I can’t go after him.

Not because I’m in Italy for only one month, so there is no way anything but a fling could happen between us.

I can’t kiss him.

Not because his lips aren’t kissable. I writhe and ache, imagining what his lips would feel like pressed up against my lips as our tongues tangled together in a passionate kiss.

I can’t think about him.

Not because I should be studying for my exams. I could pass those whether or not I was thinking about ripping his shirt off and running my fingers across every hard inch of him.

I sure as hell can’t sleep with him.

Not because I don’t want to.

Not because he wouldn’t be the most life-altering sex I’d ever had.

Not because he’s out of my league.

Not because he doesn’t want me.

I can’t have Arlo Carini because he’s dangerous. And I’m obsessed.

I can’t keep my eyes off him as Arlo gives me and thirty other grad students a tour of his historic mansion. I can’t keep my heart from racing. Or my mind from thinking dirty thoughts of all the ways and places we could have sex in this mansion.

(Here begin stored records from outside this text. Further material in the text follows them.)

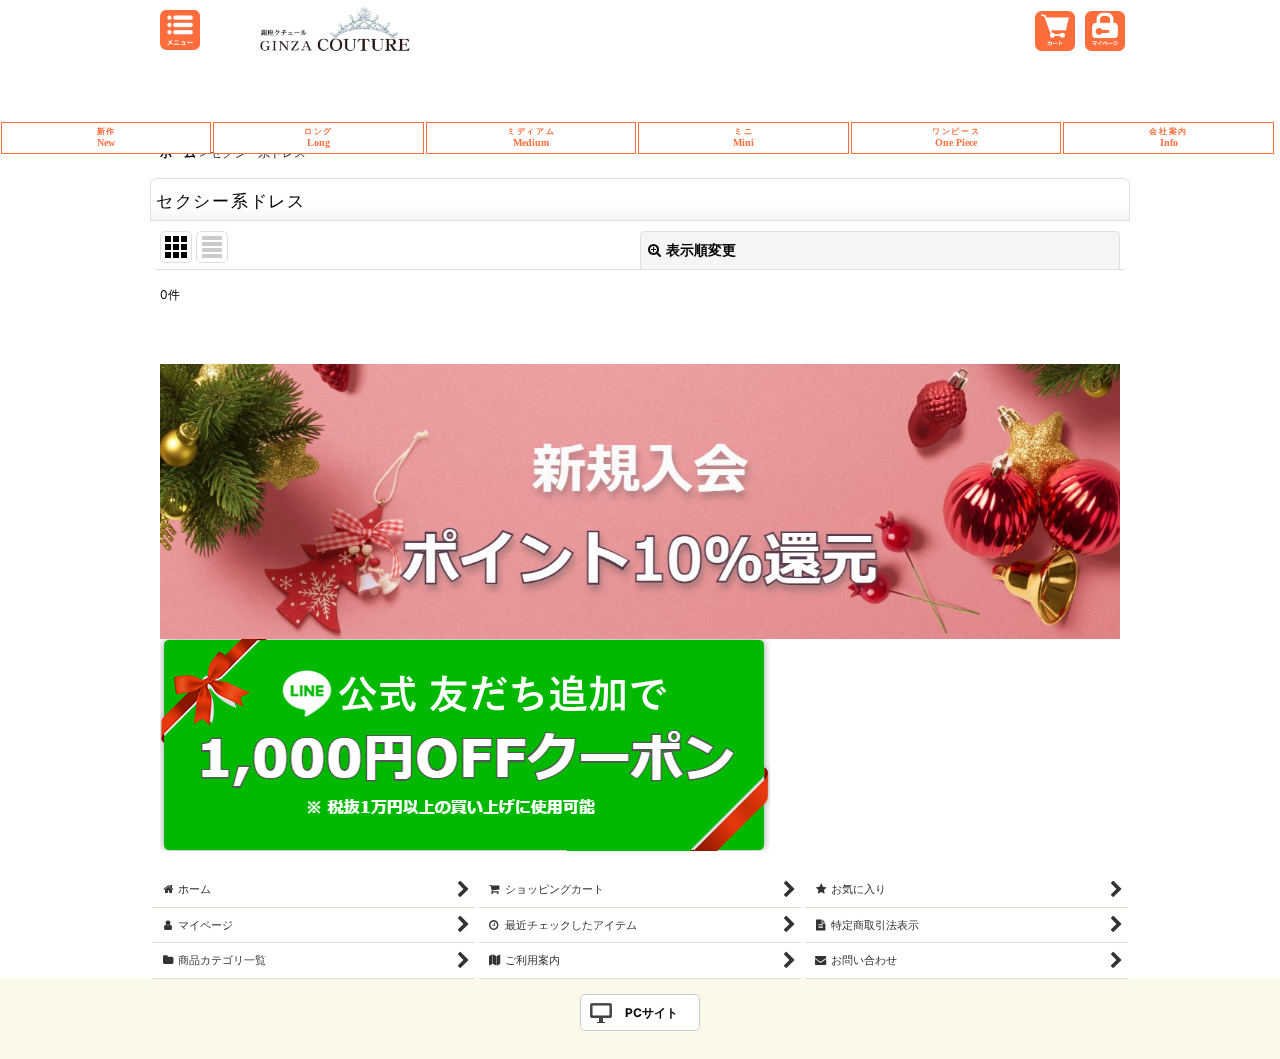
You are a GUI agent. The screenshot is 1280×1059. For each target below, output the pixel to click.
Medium (531, 137)
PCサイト (651, 1012)
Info (1168, 137)
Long (318, 137)
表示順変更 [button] (701, 249)
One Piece (956, 137)
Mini (743, 137)
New (106, 137)
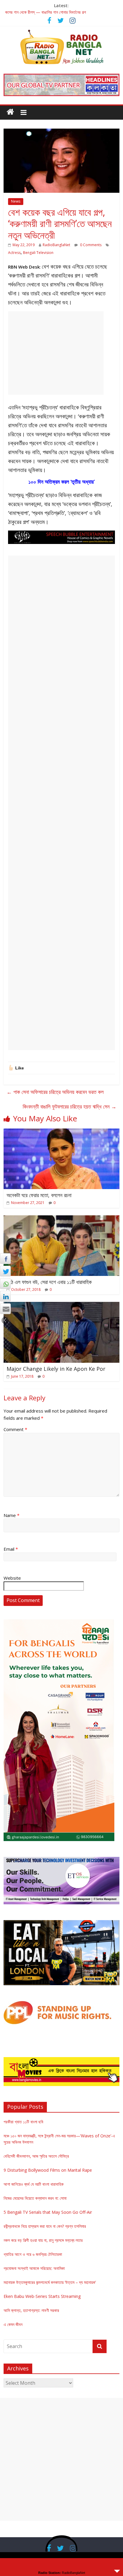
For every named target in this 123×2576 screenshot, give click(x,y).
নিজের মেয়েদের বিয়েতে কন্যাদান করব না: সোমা (35, 2198)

On the couch in the sitting room, on the grand staircase, against the stone wall in the foyer.

I can’t stop the obsession once it starts. And, right now, I’m full-on obsessed as he guides us through more and more rooms, the whole time ignoring everyone else and staring directly at me. It’s clear that he might be a little obsessed or at least curious about me, which only makes me crazier.

I can’t do this. I’m not really obsessed. Just infatuated. He’s just a hot guy that I want to fuck. The same thought that every other woman here is thinking.

Arlo leads us outside and I try to do my best to focus on other things. That’s what my years of therapy has taught me; distraction is key. I focus on the blooming flowers that are so large that they would hold my interest if this were any other time. Just not when there is one of the hottest warm-blooded males I’ve ever seen standing only a few feet away from me.

I try listening to the birds. I try focusing on the beautiful statues and fountains. I try ogling the men in my class but they all look like boys compared to Arlo.

Nothing works.

I just have to get through this and then I’ll find a nice Italian man to distract me tonight. I just haven’t had sex in a while. That’s it.

The class starts walking again. So I do too. But when I take a step I feel nothing beneath my foot.